LONDON, Nov 16 1994 (IPS) - Calls by the Rwanda Government for food aid to the internally-displaced inside Rwanda to be cut in order to pressure people to return to their homes has received a mixed response from international relief agencies here.

The calls were made Monday by the prime minister of the Rwanda Patriotic Front (RPF)-led government, Faustin Twagiramungu, who said that his government would impress upon the United Nations the imperative of evacuating the camps for the internally displaced in southwestern Rwanda and other areas.

“We need to pressure these refugees into believing there is a government and they can’t stay in the camps,” Twagiramungu said. “Are they going to stay in camps being fed forever.”

Aside from the fact that keeping the camps will serve as a disincentive for the displaced to return home and start re- building their lives and livelihood, the government also fears that the camps, like those in neighbouring Zaire, are providing cover for armed extremists bent on destabilising the government.

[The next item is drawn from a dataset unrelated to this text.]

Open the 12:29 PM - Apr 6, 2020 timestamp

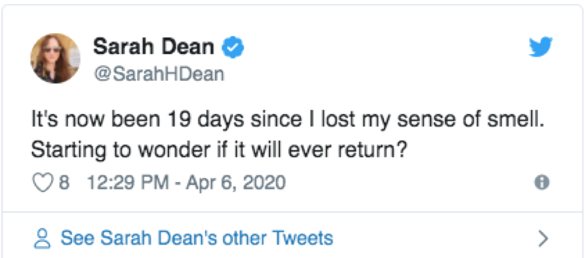[186, 183]
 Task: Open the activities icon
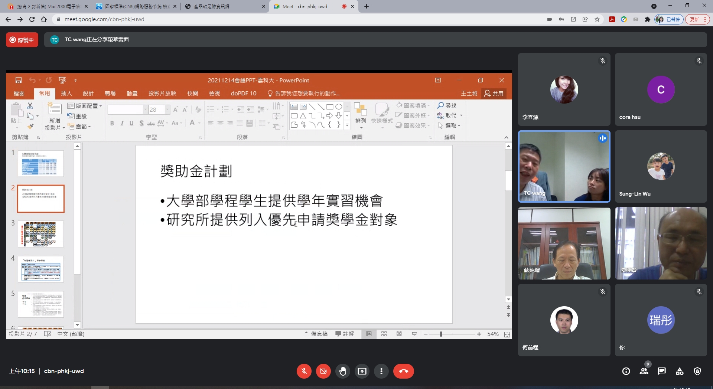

“First we have to persuade and convince. Then we have to decrease what we give them. Then we have to cut it off,” the prime minister said.

But aid agencies here say that the situation in Rwanda is more complex than the picture drawn by the government and they do not contemplate stopping aid supplied to the camps.

The people in the camps, they contend have legitimate fears of the consequences awaiting them is they return to their homes and should not be forced to leave.

“Of course, we understand the frustration of the government. But from a humanitarian point of view, we don’t think it is good policy to withhold food supplies from people who really need it. Their survival depends on it,” said Juliet Sober of the British Red Cross.

While the Rwanda Government will not take kindly to their operation in the camps, Sober says, the Red Cross is determined to provide food aid to the camps for as long as there are people there who need it.

She added: “We have to accept the fact that these people are just not going to get up and leave. They are afraid and, if we have the resources, we are not going to starve them into submission.”